9 - Retour en Amazonie (1/2)
— Entrez ! ordonna une voix chaleureuse.
Arthus se glissa à l'intérieur du laboratoire de biochimie, aux bocaux, emplis de plantes inconnues, et autres instruments parfaitement rangés sur les étagères ou les cinq longues tables carrelées. Derrière l'une d'elles se trouvait l'homme qu'il cherchait. Son allure détonait avec le cadre. S'il portait la traditionnelle blouse blanche et de grosses lunettes pour se protéger, une couronne de cheveux noirs en bataille encerclait le dessus d'un crâne chauve et cuivré. Ses sourcils s'arquèrent avant de se froncer.
— Arthus... Arthus Debeauciel ?
— Beauciel, monsieur Riversal.
Une grimace, et le professeur rétorqua avec un léger accent anglais :
— Oui... oui... bien sûr. Je n'ai jamais compris pourquoi les Nébelien avaient déchu votre famille, et appelez-moi professeur Pankaj.
— Vous êtes un des nôtres, pourtant.
— En Angleterre, le scandale aurait alimenté la presse quelque temps, mais vous auriez toujours votre place dans la bonne société.
Malgré l'injustice qu'il avait subie, Arthus objecta :
— Nébelisse n'applique pas que des lois négatives...

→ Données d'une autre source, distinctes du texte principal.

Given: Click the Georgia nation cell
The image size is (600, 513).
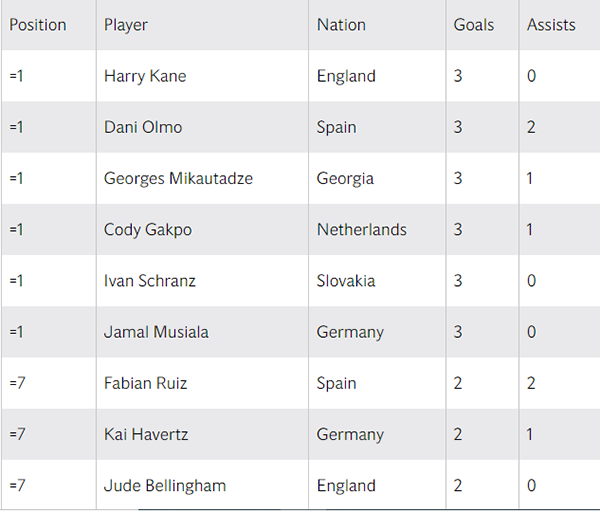Looking at the screenshot, I should click(x=345, y=178).
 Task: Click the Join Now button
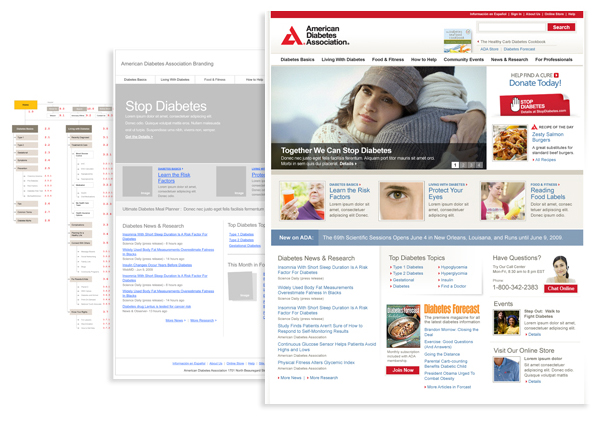coord(402,370)
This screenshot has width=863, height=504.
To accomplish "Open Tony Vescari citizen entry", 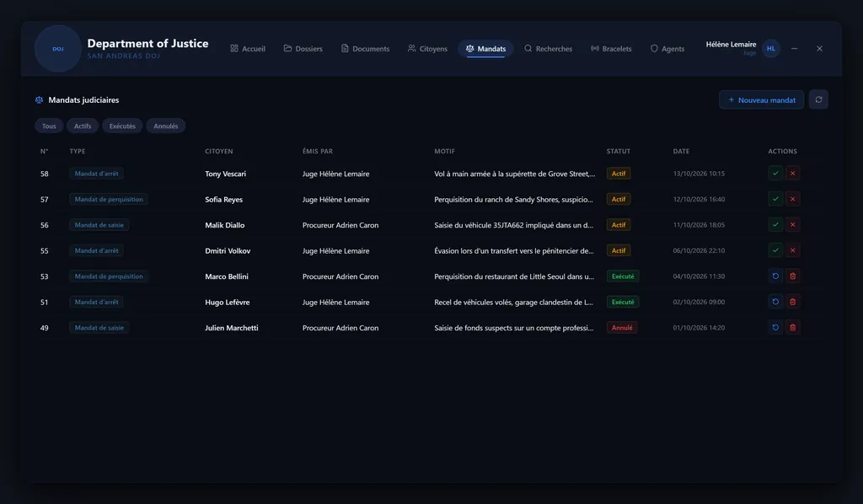I will point(226,174).
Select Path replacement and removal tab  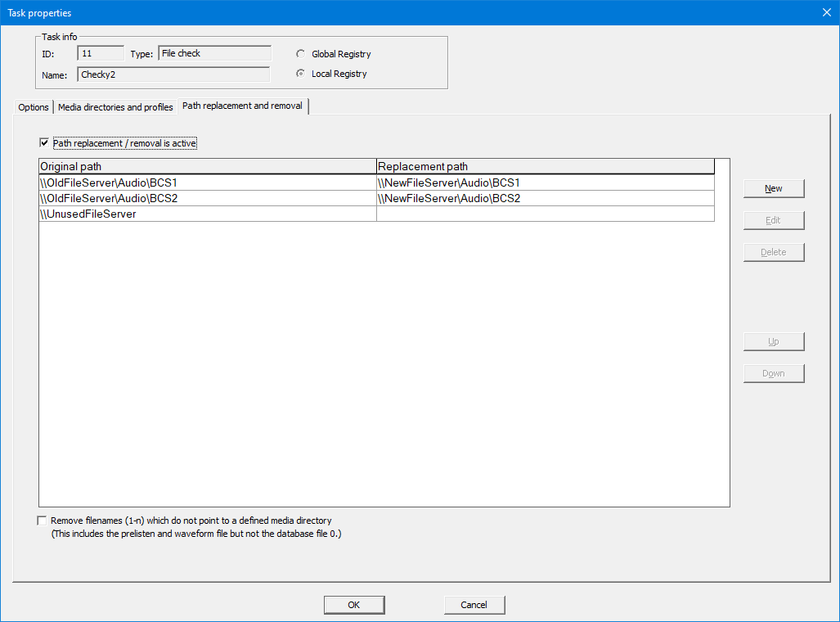(242, 106)
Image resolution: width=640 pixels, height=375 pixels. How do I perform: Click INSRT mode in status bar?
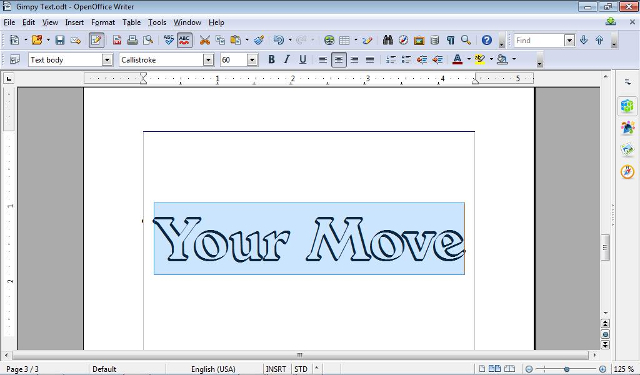point(276,369)
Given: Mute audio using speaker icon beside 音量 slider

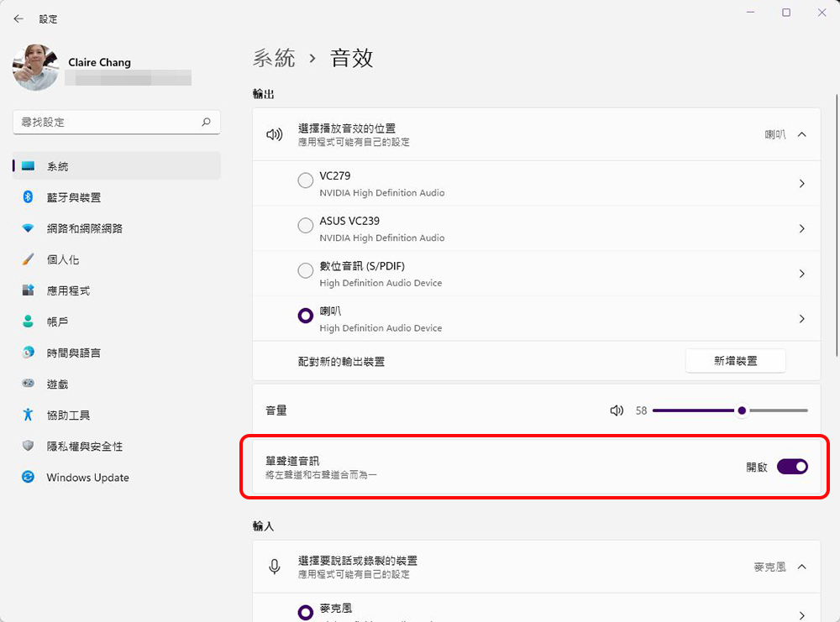Looking at the screenshot, I should 617,410.
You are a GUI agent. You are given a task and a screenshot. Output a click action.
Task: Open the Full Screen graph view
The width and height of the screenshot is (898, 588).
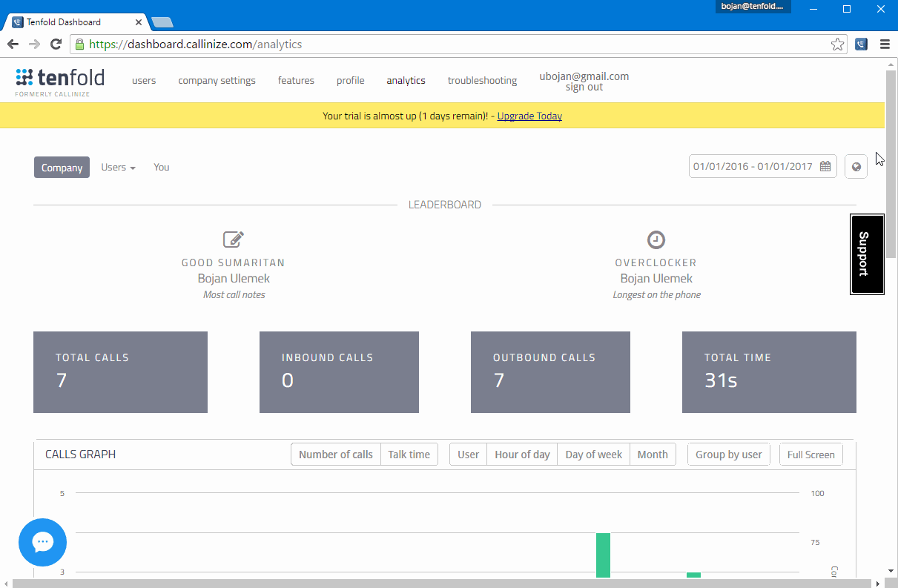coord(810,454)
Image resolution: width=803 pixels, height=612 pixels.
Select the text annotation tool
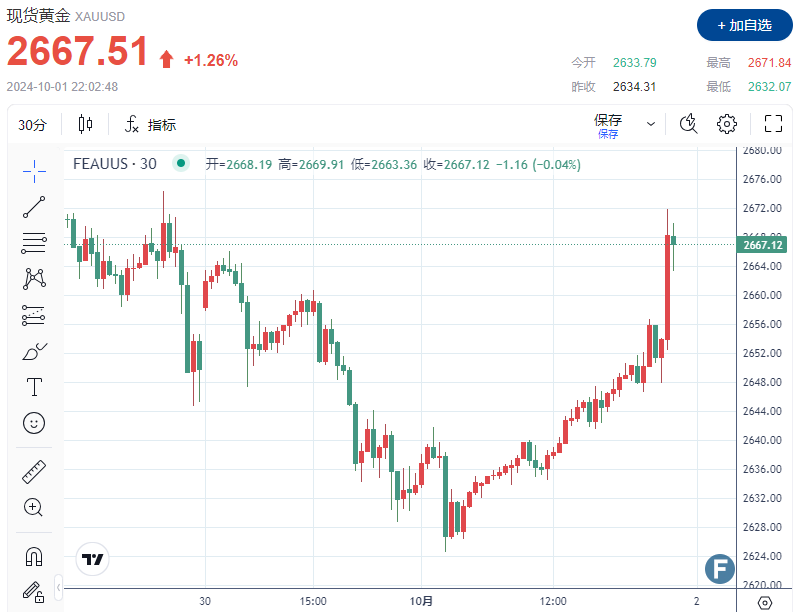click(x=34, y=387)
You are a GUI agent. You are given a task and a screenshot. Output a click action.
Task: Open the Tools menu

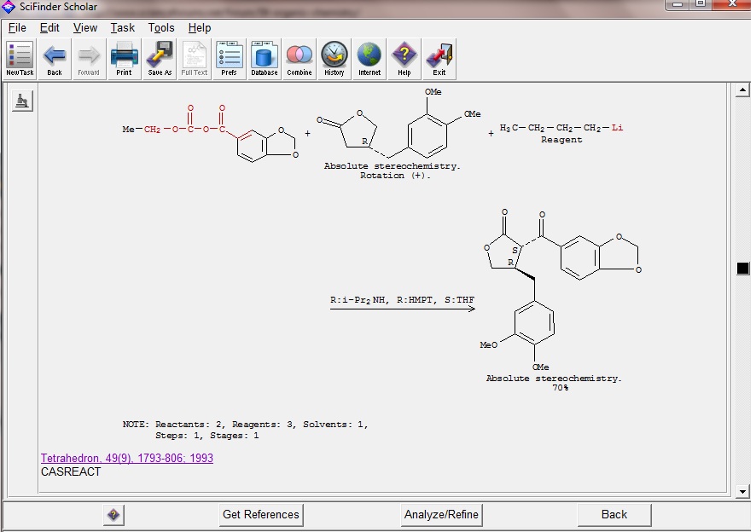click(161, 27)
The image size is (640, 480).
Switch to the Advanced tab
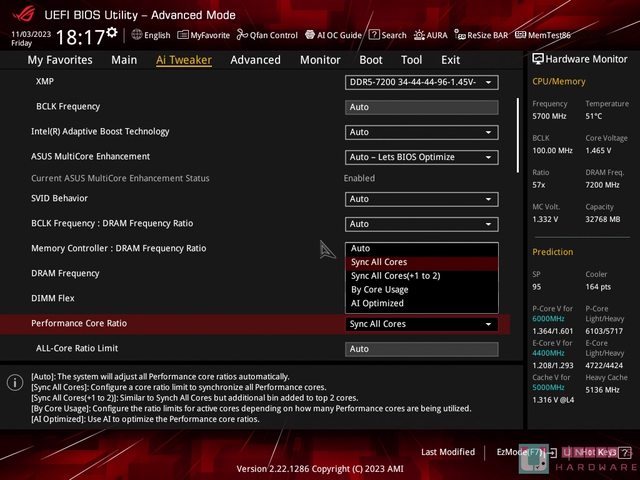point(255,60)
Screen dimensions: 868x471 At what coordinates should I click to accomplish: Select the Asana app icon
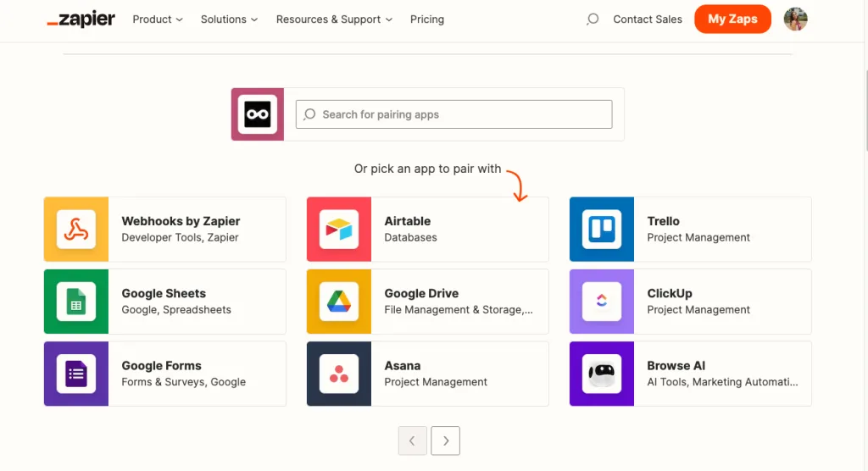[339, 374]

Une nouvelle grimace lui prouva que le professeur William Pankaj Riversal avait saisi l'allusion. Une fausse accusation de meurtre avait poussé ses parents à fuir, puisque la parole d'un Blanc valait plus que celle d'un homme de couleur, d'autant si le témoin était noble et ami du vrai coupable. Nébelisse avait été la seule ville à accueillir d'aussi éminents scientifiques. Même quand la police anglaise avait fini par démasquer l'assassin, des années plus tard, la famille avait refusé de rentrer au pays.
— Je ne m'attendais pas à votre visite... surtout à cette heure-ci, se contenta de répliquer le professeur.
Il avait jeté un coup d'œil par l'une des larges fenêtres du laboratoire. Le soleil estival effleurait la cime des montagnes au loin, et des nuances orangées paraient le brouillard dans la cuvette.
Les teintes le rendent si inoffensif.
Mais en dessous, le peuple souffrait en silence sous ses attaques invisibles.
— Je n'étais pas certain de vous trouver non plus, enchaîna Arthus, ni que vous me reconnaissiez.
— Vous ressemblez beaucoup à votre père.
Un voile traversa les iris noirs de son interlocuteur, avant qu'il ne se secoue.
— Oublions le passé, et tournons-nous vers le futur. Votre jeunesse le réclame. Une tasse de earl grey dans mon bureau, cela vous dirait ? J'ai terminé de préparer le cours de demain.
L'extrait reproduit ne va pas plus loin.